**TEXT TO READ:**
▼▼▼
Parents who worry that video games are teaching kids to settle conflicts
with blasters and bloodshed can take heart: A new generation of video
games wants to save the world through peace and democracy.

A team at Carnegie Mellon University is working on an educational
computer game that explores the Mideast conflict -- you win by
negotiating peace between Israelis and Palestinians. This spring, the
United Nations' World Food Programme released an online game in which
players must figure out how to feed thousands of people on a fictitious

This weekend, the University of Southern California is kicking off a
competition to develop a game that promotes international goodwill
toward the United States, a kind of Voice of America for the gamer set.

And lest anyone think only professors and policy wonks are involved, a
unit of MTV this week announced a contest to come up with a video game
that fights genocide in Darfur, Sudan.

Internet-based computer games, in which players create characters in a
virtual world and interact to solve problems or win battles, are
branching out from fantasy into serious social issues. Academics
recognize their power as a new form of mass entertainment, and activists
hope to tap into their enormous worldwide popularity to reach a new
generation used to interacting through computers.

"It's been kind of a surprise for us. It just took off," said Jennifer
Parmelee, a spokeswoman for the U.N.'s food program.

So popular was the U.N.'s game, titled Food Force, Yahoo had to step in
as a Web host for the game when swarms of Internet users converged on and accidentally knocked it off-line. The
game, which Parmelee said was initially regarded with skepticism within
the U.N., has been downloaded 2 million times since its launch.
▲▲▲
**DIRECTIONS:** Reproduce word for word the part of the video games article between "Parents who worry" and "the gamer set.", inclusive.

**ENTRIES:**
▼▼▼
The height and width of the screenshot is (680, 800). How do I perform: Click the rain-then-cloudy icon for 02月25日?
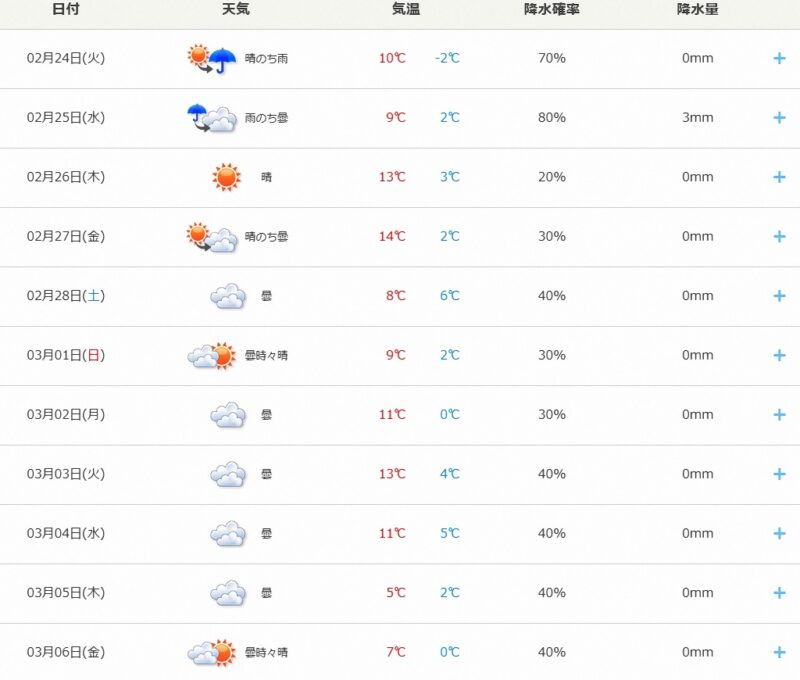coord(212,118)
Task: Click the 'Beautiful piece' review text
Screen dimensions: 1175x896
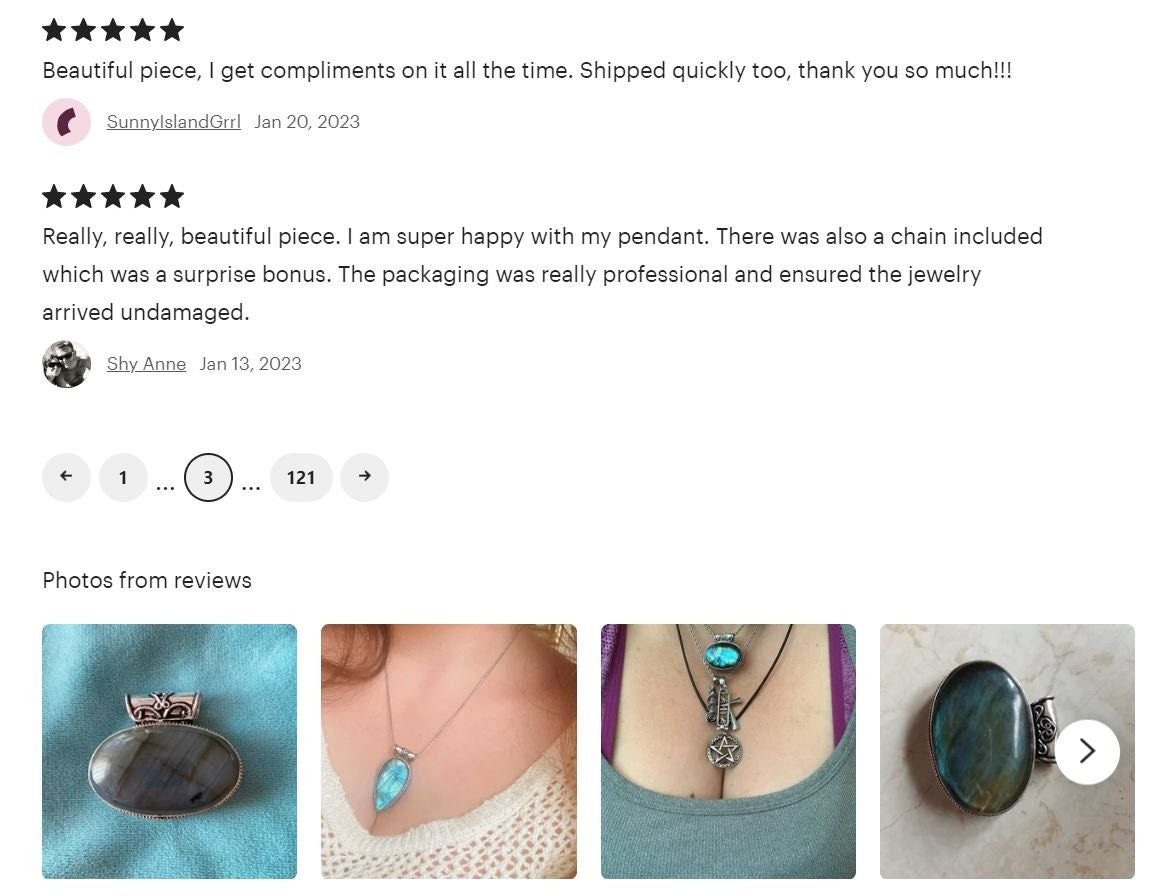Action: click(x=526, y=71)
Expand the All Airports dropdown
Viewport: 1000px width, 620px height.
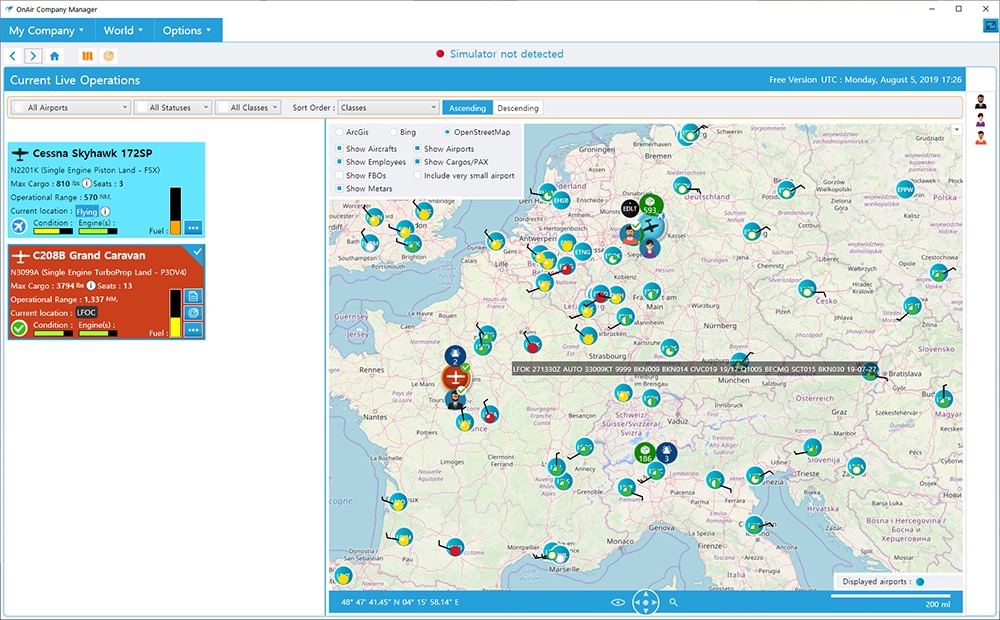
▲▲▲
▼▼▼
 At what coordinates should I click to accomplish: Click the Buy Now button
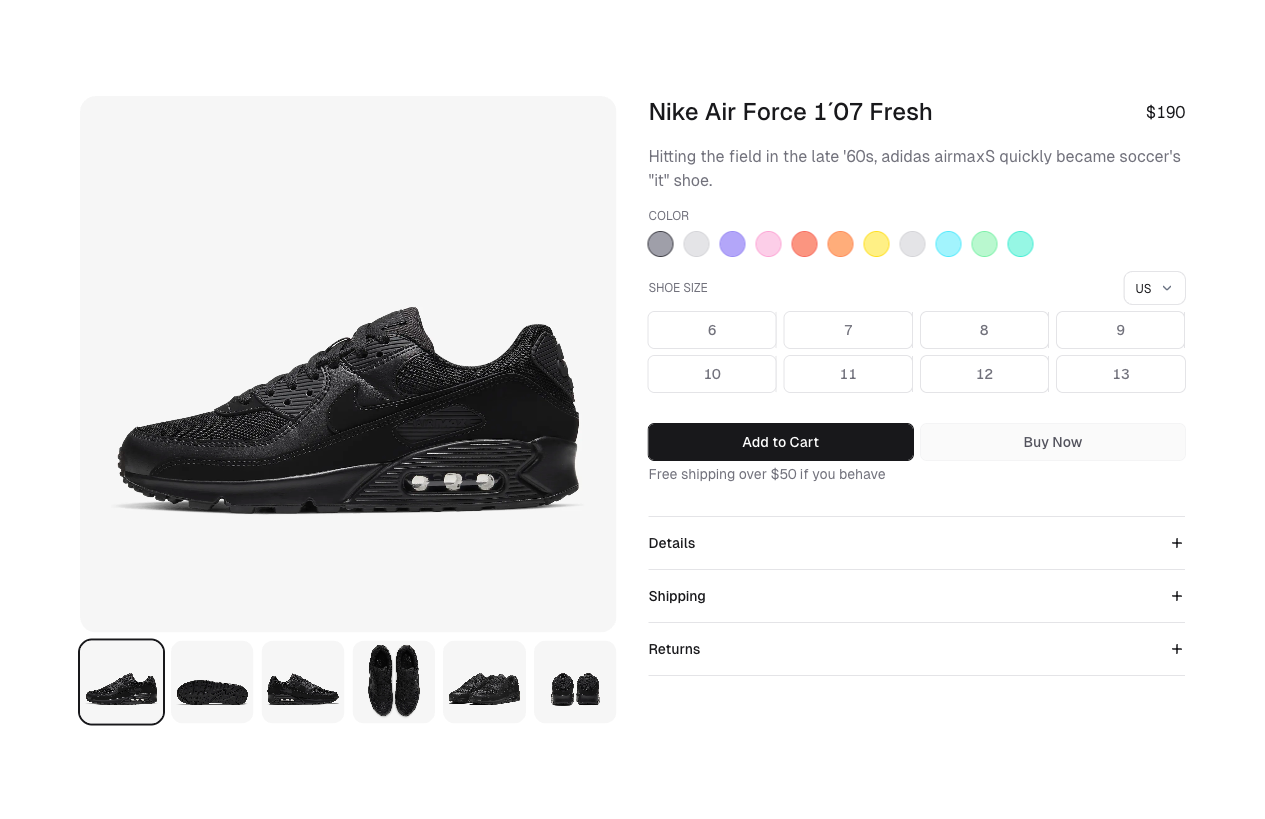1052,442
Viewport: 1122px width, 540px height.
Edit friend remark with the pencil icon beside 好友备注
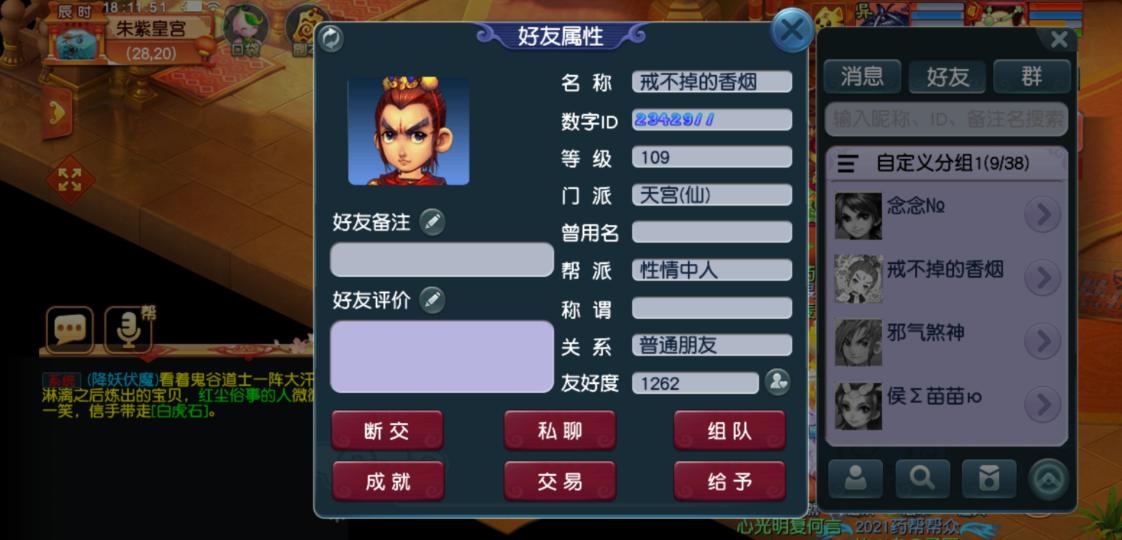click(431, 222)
▲▲▲
▼▼▼
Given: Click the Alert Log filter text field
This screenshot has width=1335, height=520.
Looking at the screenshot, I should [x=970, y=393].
▲▲▲
**CORRECT RESULT:**
Parents who worry that video games are teaching kids to settle conflicts
with blasters and bloodshed can take heart: A new generation of video
games wants to save the world through peace and democracy.

A team at Carnegie Mellon University is working on an educational
computer game that explores the Mideast conflict -- you win by
negotiating peace between Israelis and Palestinians. This spring, the
United Nations' World Food Programme released an online game in which
players must figure out how to feed thousands of people on a fictitious

This weekend, the University of Southern California is kicking off a
competition to develop a game that promotes international goodwill
toward the United States, a kind of Voice of America for the gamer set.